The majority of the world’s new zero-carbon power capacity was built in developing countries last year, with these nations installing 94 gigawatts of wind and solar and 20 gigawatts of nuclear and hydropower. In comparison, wealthier nations added just 63 gigawatts of zero-carbon energy over the same period, according to the energy research group BNEF.
“It’s been quite a turnaround,” Dario Traum, a senior associate at BNEF, said in a statement. “Just a few years ago, some argued that less-developed nations could not, or even should not, expand power generation with zero-carbon sources because these were too expensive.

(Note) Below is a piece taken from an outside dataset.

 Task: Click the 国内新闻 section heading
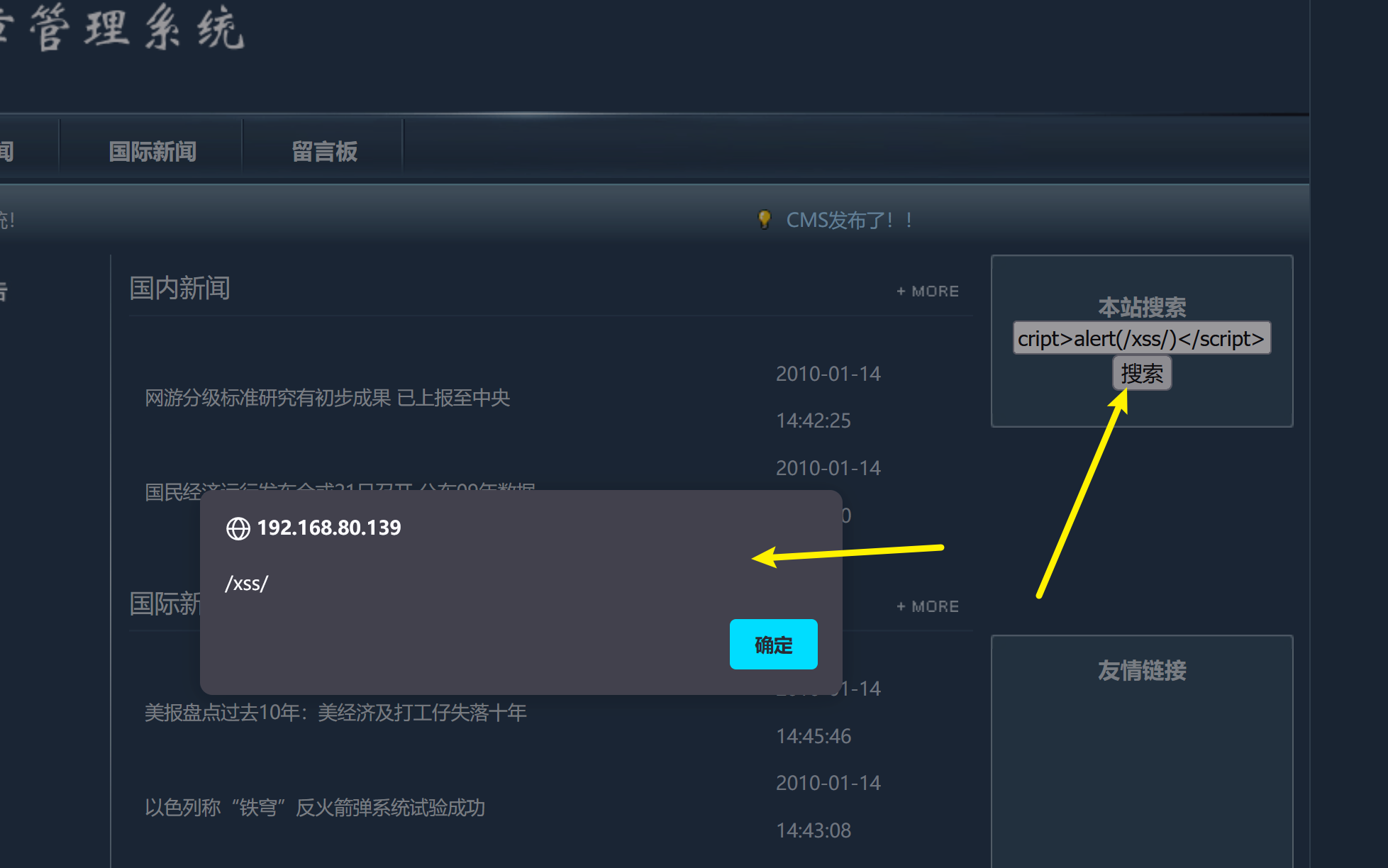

Today, these countries are leading the charge when it comes to deployment, investment, policy innovation, and cost reductions.”
The surge in zero-carbon capacity in developing nations has been driven primarily by growing electricity demand, clean energy policies, and the sharp drop in the cost of wind and solar technology. Public and private clean energy investment in emerging markets totaled $143 billion in 2017, according to BNEF’s Climatescope report, an annual assessment of clean energy in developing nations. Fifty-four developing countries saw investment in at least one utility-scale wind project, and 76 countries got financing for large-scale solar projects (1.5 megawatts and up). That’s an increase from 20 and 3 respectively in 2007.
The report also found that developing nations brought on line the lowest amount of new coal capacity since 2006, adding 48 gigawatts in 2017, less than half of their new zero-carbon capacity. But BNEF’s analysts warned that despite this trend, coal still plays a robust role in developing nations’ energy strategies. Currently, 193 gigawatts of new coal capacity are under construction in developing nations, according to Coalswarm — 86 percent of which is in China, India, Indonesia, and South Africa.